BOGOTA, Colombia (AFP) — A Colombian governor claimed on Tuesday he had survived two armed attacks in the space of 24 hours in a region rife with dissident left-wing guerrillas.
The first attack happened on Sunday when “the vehicle I was traveling in was hit by a sniper,” Juan Guillermo Zuluaga, governor of the central Meta department, told W Radio.
On Monday afternoon “an explosive device” was detonated as a caravan of vehicles Zuluaga was traveling in passed by.
Zuluaga escaped both incidents unharmed but an adult and a six-year-old child were injured by “the shards from the explosive device,” he said.
The liberal governor said he was warned about a third planned attack “at a site where we were intending to go.”
The region was the former bastion of the Revolutionary Armed Forces of Colombia (FARC), the rebel group that laid down arms and formed a communist political party following an historic peace deal in 2016.
◇ ◇ ◇ ◇ ◇ ◇ ◇
- WORK REQUEST -
Summarize the news report on the attacks against the Meta governor in two sentences.

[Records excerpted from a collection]
◇ ◇ ◇ ◇ ◇ ◇ ◇
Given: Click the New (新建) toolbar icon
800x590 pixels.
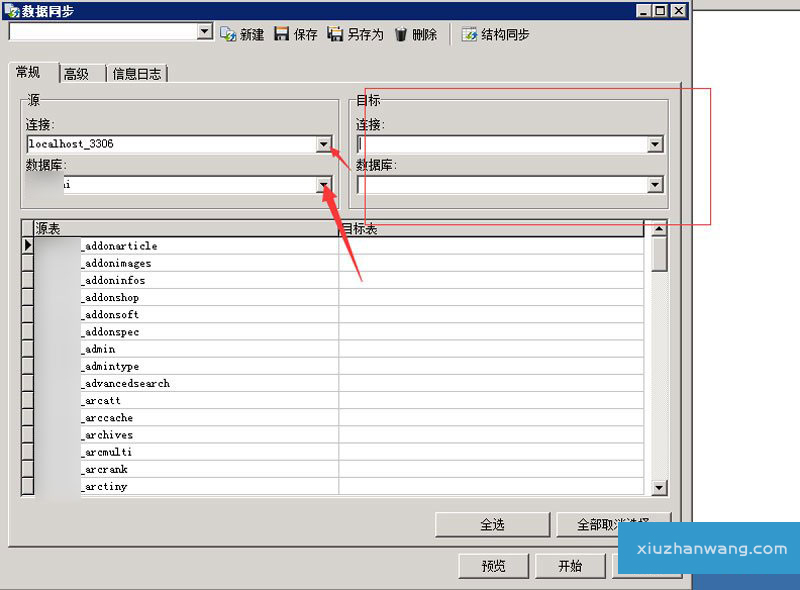Looking at the screenshot, I should (228, 34).
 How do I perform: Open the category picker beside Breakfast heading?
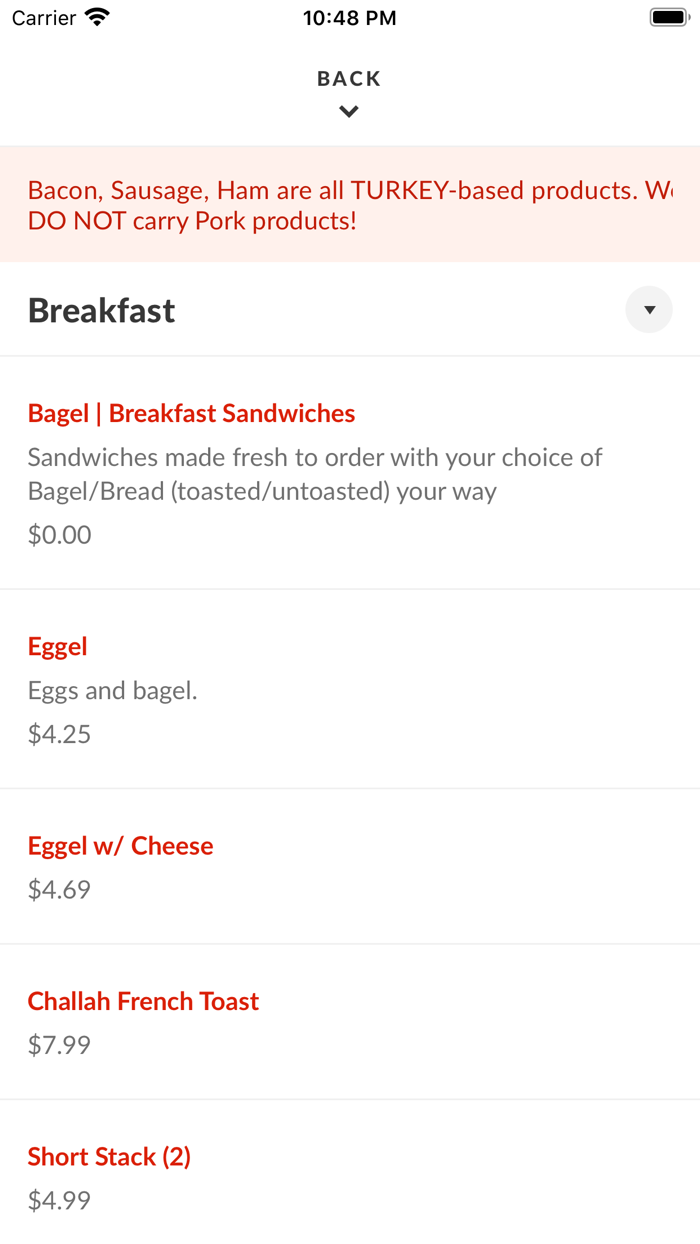point(649,309)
◇ ◇ ◇ ◇ ◇ ◇ ◇
- RESULT BELOW -
Juan Guillermo Zuluaga, governor of Colombia's central Meta department, said he survived two armed attacks within 24 hours: a sniper hit his vehicle on Sunday, and an explosive device was detonated as his caravan passed on Monday. He was unharmed, but an adult and a six-year-old child were injured by shards from the device, and he said he was warned of a third planned attack in a region that was once a bastion of the FARC.